Let's start a dialogue about keeping our internet communities healthy.
Kboards is
our writing community. We seek support and guidance here. We celebrate each other's victories and learn from our failures.
So, I want to tell everyone where I went wrong. Where I failed as a community leader.
Back in 2012-2013, my YouTube channel was at its peak. I didn't have millions of subscribers or anything.
No, no. I was in grad school and had moved home. My spare time was spent making videos in my parents' basement. I garnered a few hundred thousand views a month, and I loved my little online community where we talked about books and nerd culture and supported each other creatively. Things were great. I published a story under my real name. I had a P.O. box where my viewers/readers would send me letters and packages.
It was all good fun.
Until it wasn't.
All of that changed when I began receiving messages, photos, and videos from a certain user. The nature of his correspondence was sexual and threatening---not to mention completely insane. His threats and requests rarely made any sense. Blocking and ignoring him wasn't enough. He sent post cards from various states to my P.O. box, he knew my home address, eventually started posting letters, and then, finally, sending packages with contents I'd really rather not discuss.
I knew he was watching each time I'd upload a video. I knew he was reading my stories. I couldn't shake the paranoia I felt over his obsession. I didn't understand why I was his target. My channel was small. I was insignificant. Not a celebrity. Just a girl who made videos about nerdy things and wrote stories.
Eventually, the paranoia and anxiety overshadowed my enjoyment of making videos, and I abruptly quit my channel without explanation. I unpublished my title from Amazon. I disconnected my true identity from my social media platforms. Any titles I released following this incident were published under the Fran Seen pen name.
And I regret everything. Absolutely everything.
I let him win by giving him the satisfaction of sucking the joy from my life and what I loved to do.
Not being able to ask my community for help was my fatal mistake. I thought that asking for help made me look weak.
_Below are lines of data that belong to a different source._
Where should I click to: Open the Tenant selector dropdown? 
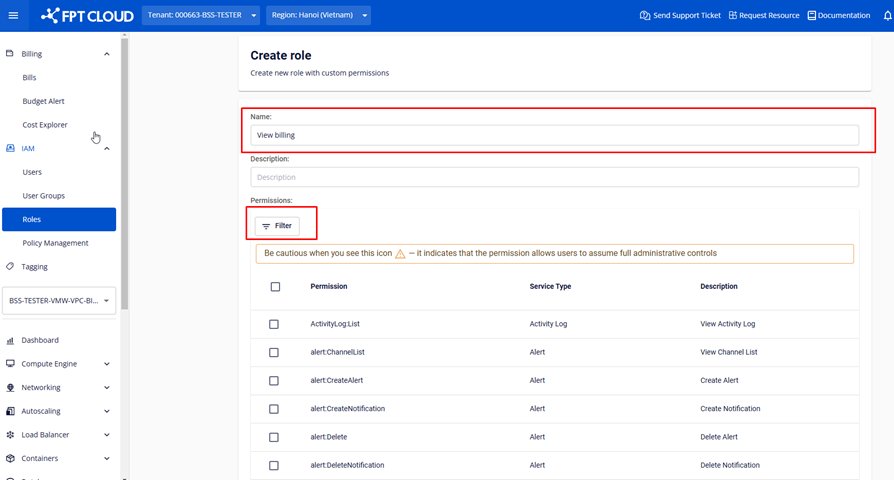point(200,16)
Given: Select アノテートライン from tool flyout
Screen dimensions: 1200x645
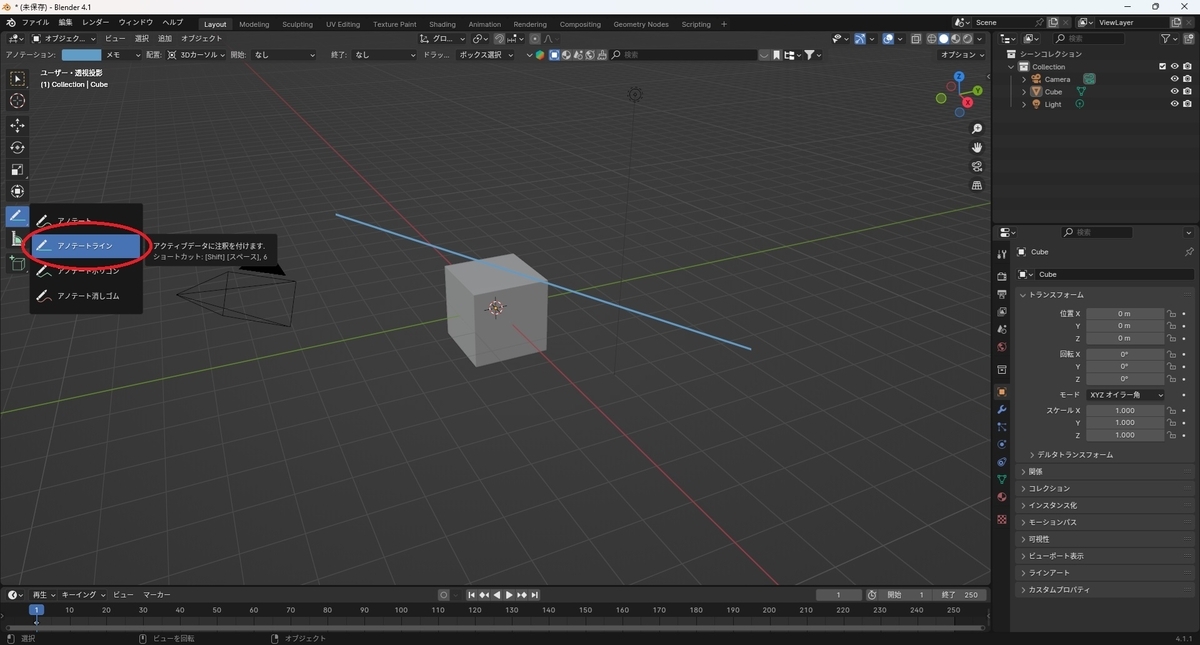Looking at the screenshot, I should click(x=86, y=246).
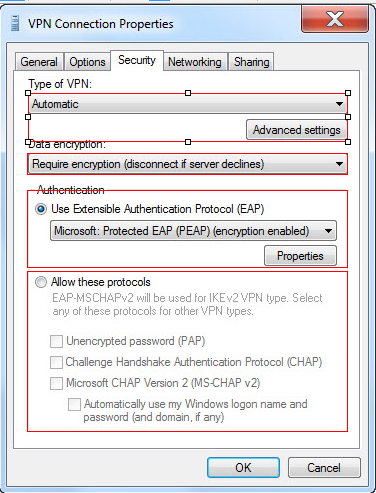Click the Advanced settings button

(296, 130)
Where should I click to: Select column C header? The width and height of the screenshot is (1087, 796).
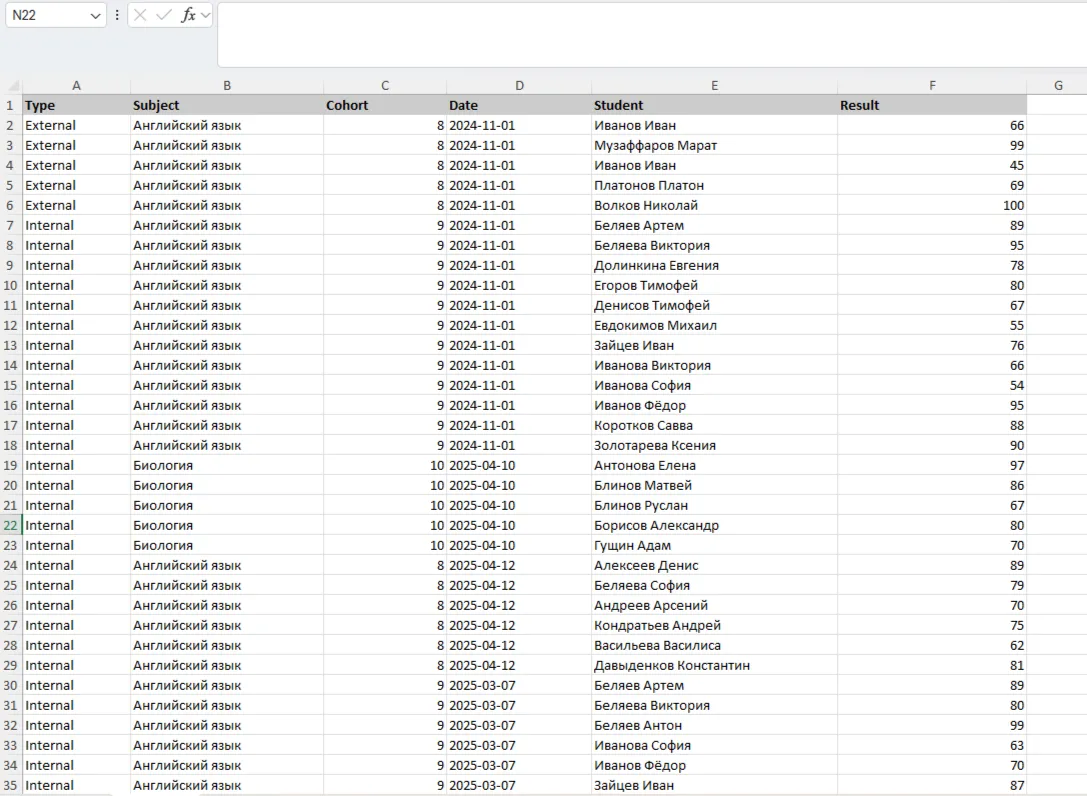(385, 86)
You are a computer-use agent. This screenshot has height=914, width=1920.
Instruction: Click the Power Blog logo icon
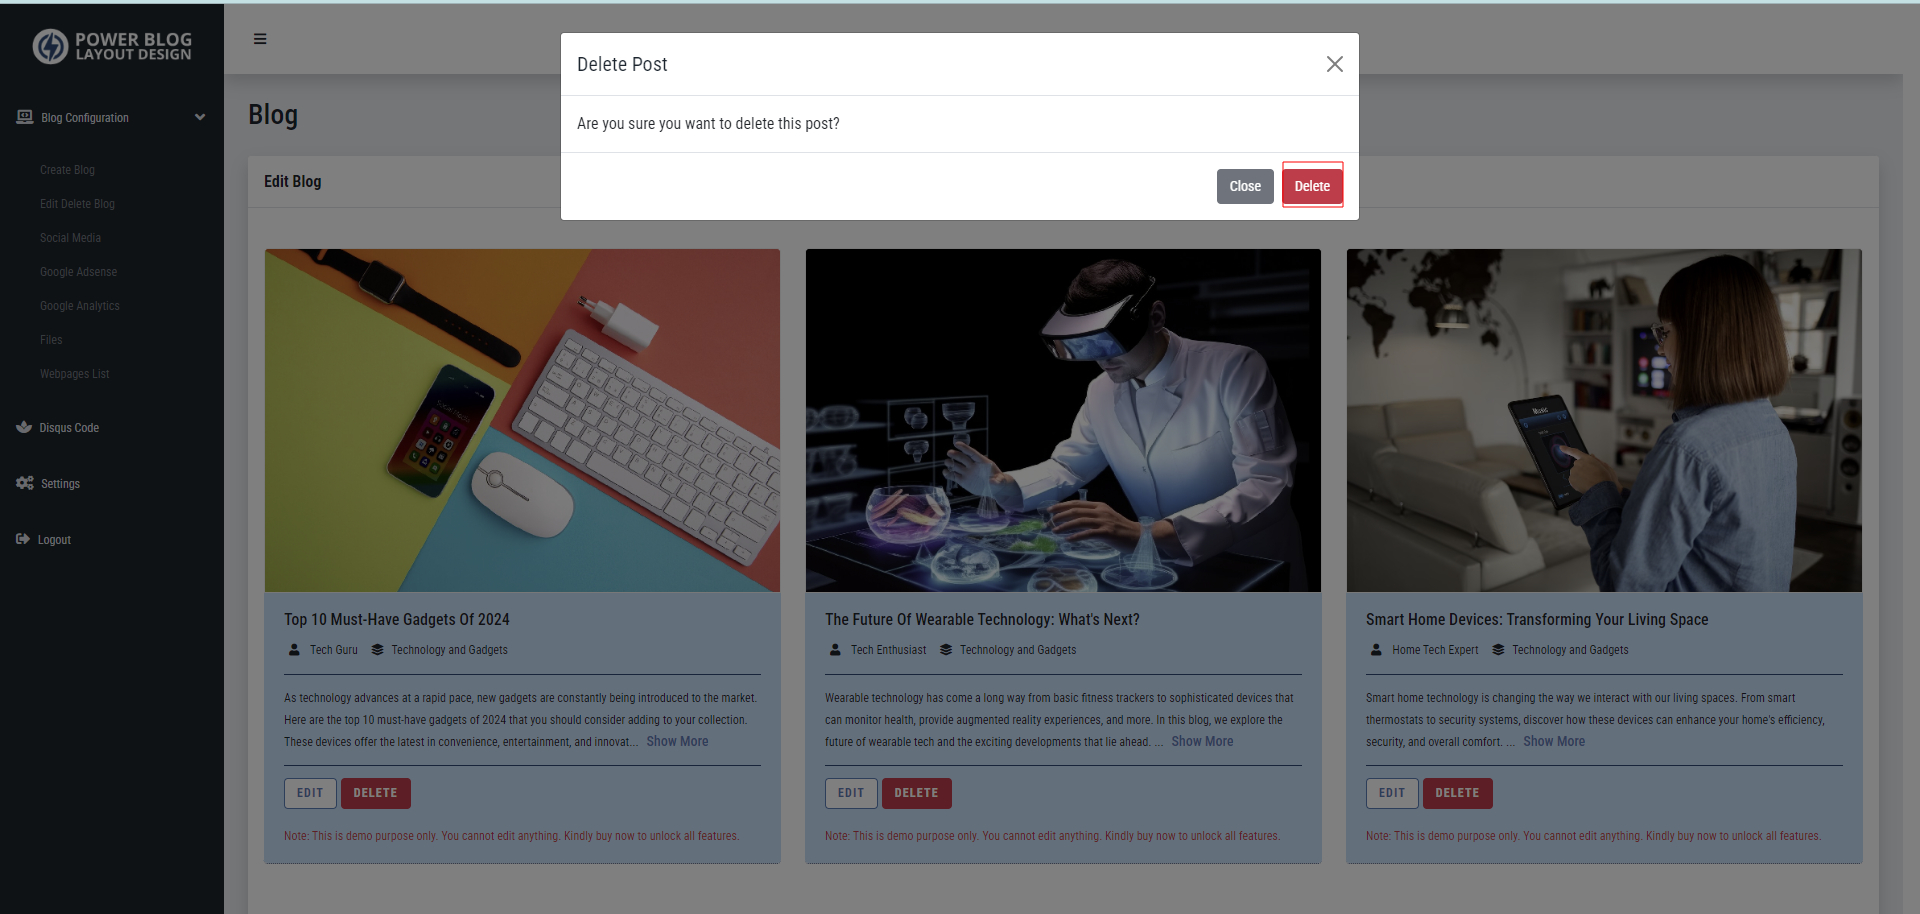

Please, learn from my mistake. I know we're not all posting videos of ourselves on the internet, but most of us have our written work online, which means there's pieces of ourselves scattered across the web. We can't control who consumes our content. We can't control how people will respond to our writing. We can't control the reviews they leave or the emails they send or the blogs they write about us.
We have no control over others. We only have control over ourselves.
-Social media is wonderful, but please, beef up your privacy. I recommend keeping your friends and family out of the public eye (i.e. on your author pages). Create an author page separate from your personal one.
-Document everything if you find yourself in a situation similar to mine. (Emails, photos, video, etc.)
-Ask for help if you need it. Ask for help here, on Kboards. Look to friends and family. Seek out peers. Don't downplay the seriousness of a situation if it's bothering you. Don't laugh it off. Don't ignore it.
-And most of all, don't allow any deterrent to steer you away from what you love.